The code is given by:
%%
% Goal of this script is to better understand the disagreement of the
% time measurements with tic toc and gpu time it.
% fix random numbers
clear;
rng('default');
s = rng(5);
% clear workspace
%% Part 1 measure whether there is a time difference between b and b_gpu
disp('##################################################################')
disp('##################################################################')
disp(' apply b(_gpu) once and measure with tic toc and timeit; ')
disp('##################################################################')
disp('##################################################################')
disp('-----------------------------------------------------')
disp('measuring the times for one application of b(_gpu) with tic and toc')
disp('-----------------------------------------------------')
% 1.1: Timeit and GPU timeit
% 1.1.1: CPU
size=200000000;
input=rand(size,1);
b_st=2;
amplitude=4;
periode=5;
b_st_gpu=gpuArray(b_st);
amplitude_gpu=gpuArray(amplitude);
periode_gpu=gpuArray(periode);
b = @(u) b_st+amplitude*sin(u*2*pi/periode);
b_gpu = @(u) b_st_gpu+amplitude_gpu*sin(u*gpuArray(2)*gpuArray(pi)/periode_gpu);
tic
test=b(input);
time_111=toc;
disp(['Time for operation b on CPU is ',num2str(time_111)])

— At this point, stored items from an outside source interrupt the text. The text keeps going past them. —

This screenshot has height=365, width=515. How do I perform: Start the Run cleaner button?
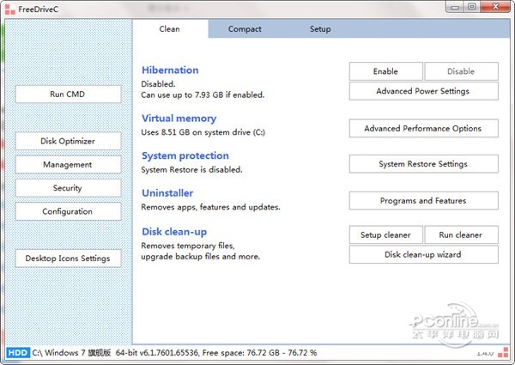pyautogui.click(x=461, y=234)
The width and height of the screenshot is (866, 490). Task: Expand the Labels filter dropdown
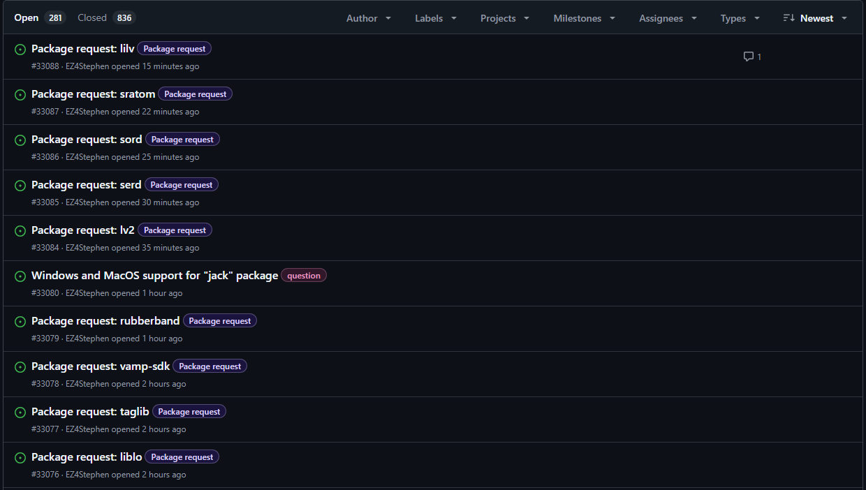click(x=436, y=18)
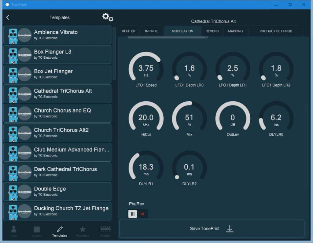The image size is (313, 243).
Task: Switch to the REVERB tab
Action: click(212, 31)
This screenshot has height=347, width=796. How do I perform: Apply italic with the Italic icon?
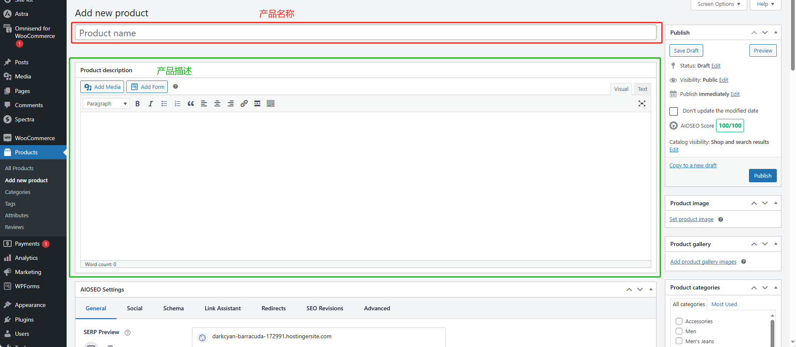[151, 104]
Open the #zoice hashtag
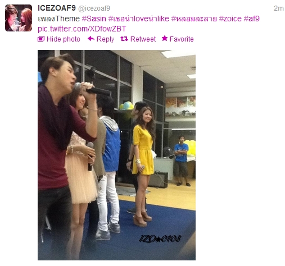 230,19
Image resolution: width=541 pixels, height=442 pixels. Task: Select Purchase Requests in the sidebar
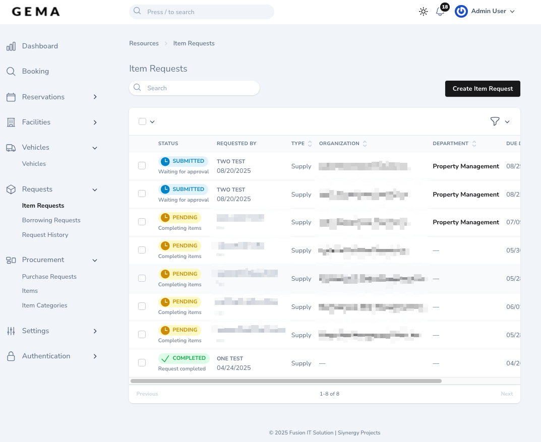click(49, 276)
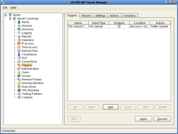
Task: Click the Datastore icon
Action: (x=19, y=40)
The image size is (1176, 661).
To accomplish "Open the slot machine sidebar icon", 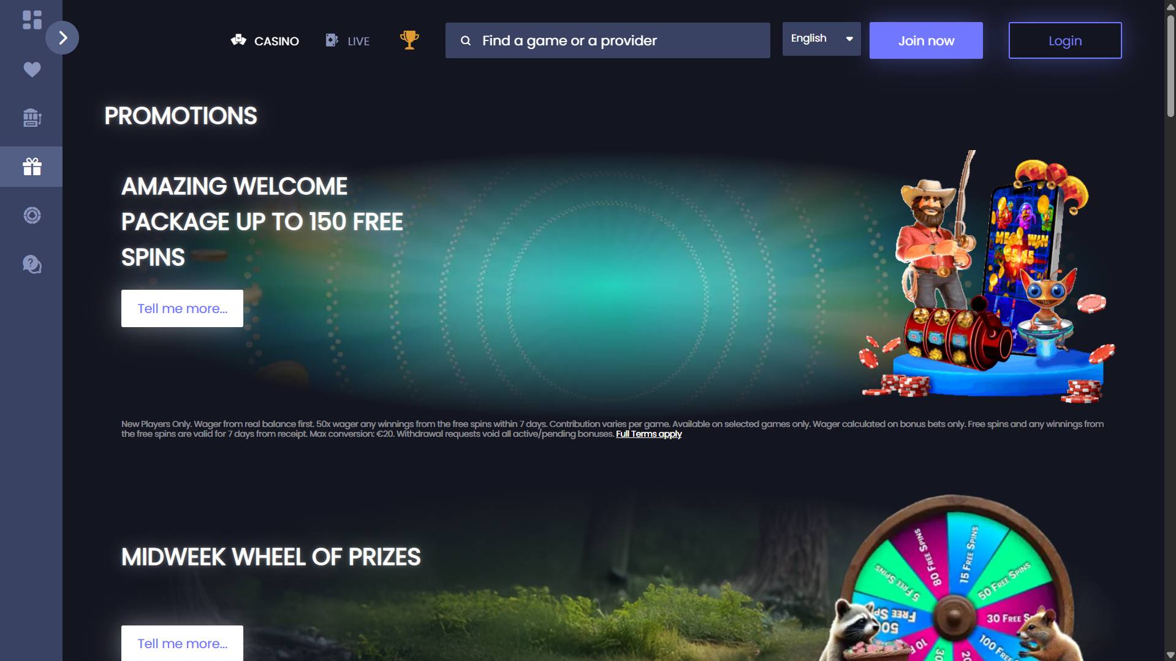I will (32, 118).
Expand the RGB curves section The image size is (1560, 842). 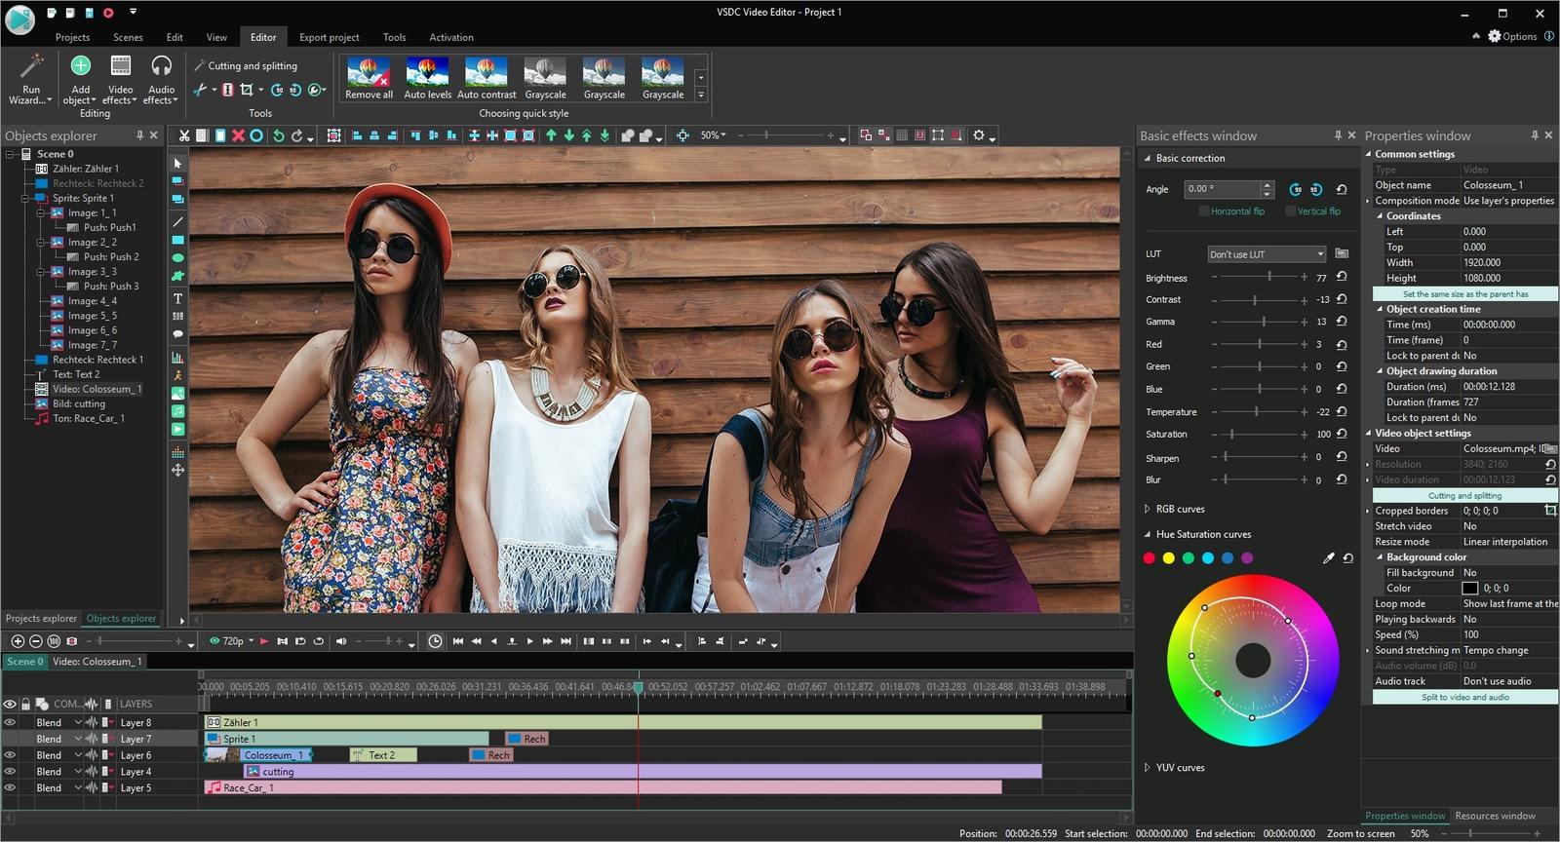(1148, 509)
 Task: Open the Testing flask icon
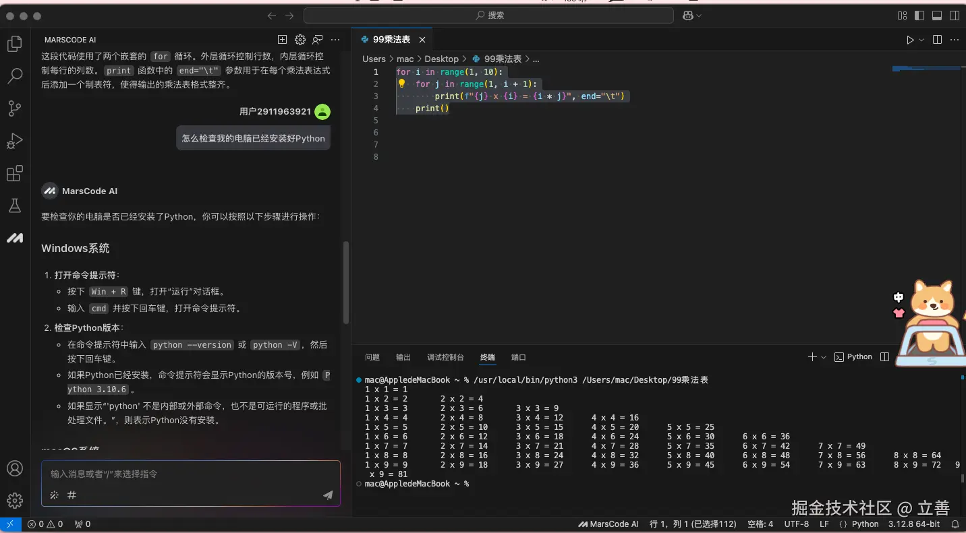pos(15,206)
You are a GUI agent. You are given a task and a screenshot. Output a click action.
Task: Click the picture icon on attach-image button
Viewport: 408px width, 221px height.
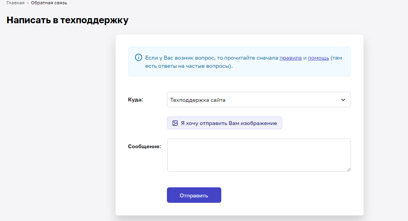[x=175, y=123]
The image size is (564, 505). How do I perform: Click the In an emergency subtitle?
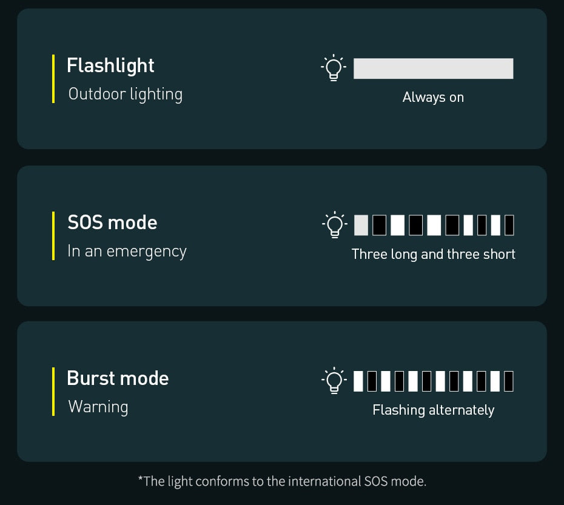[x=127, y=251]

% 1.1.2 GPU with original b
input_gpu_array = gpuArray(input);
tic
test=b(input_gpu_array);
time_112 = toc;
disp(['Time for operation b on GPU is ',num2str(time_112)])
% 1.1.3 GPU with b_gpu
input_gpu_array = gpuArray(input);
tic
test=b_gpu(input_gpu_array);
time_113 = toc;
disp(['Time for operation b_gpu on GPU is ',num2str(time_113)])
% 1.2: Timeit and GPU timeit
disp('-----------------------------------------------------')
disp('measuring the times for one application of b(_gpu) with timeit')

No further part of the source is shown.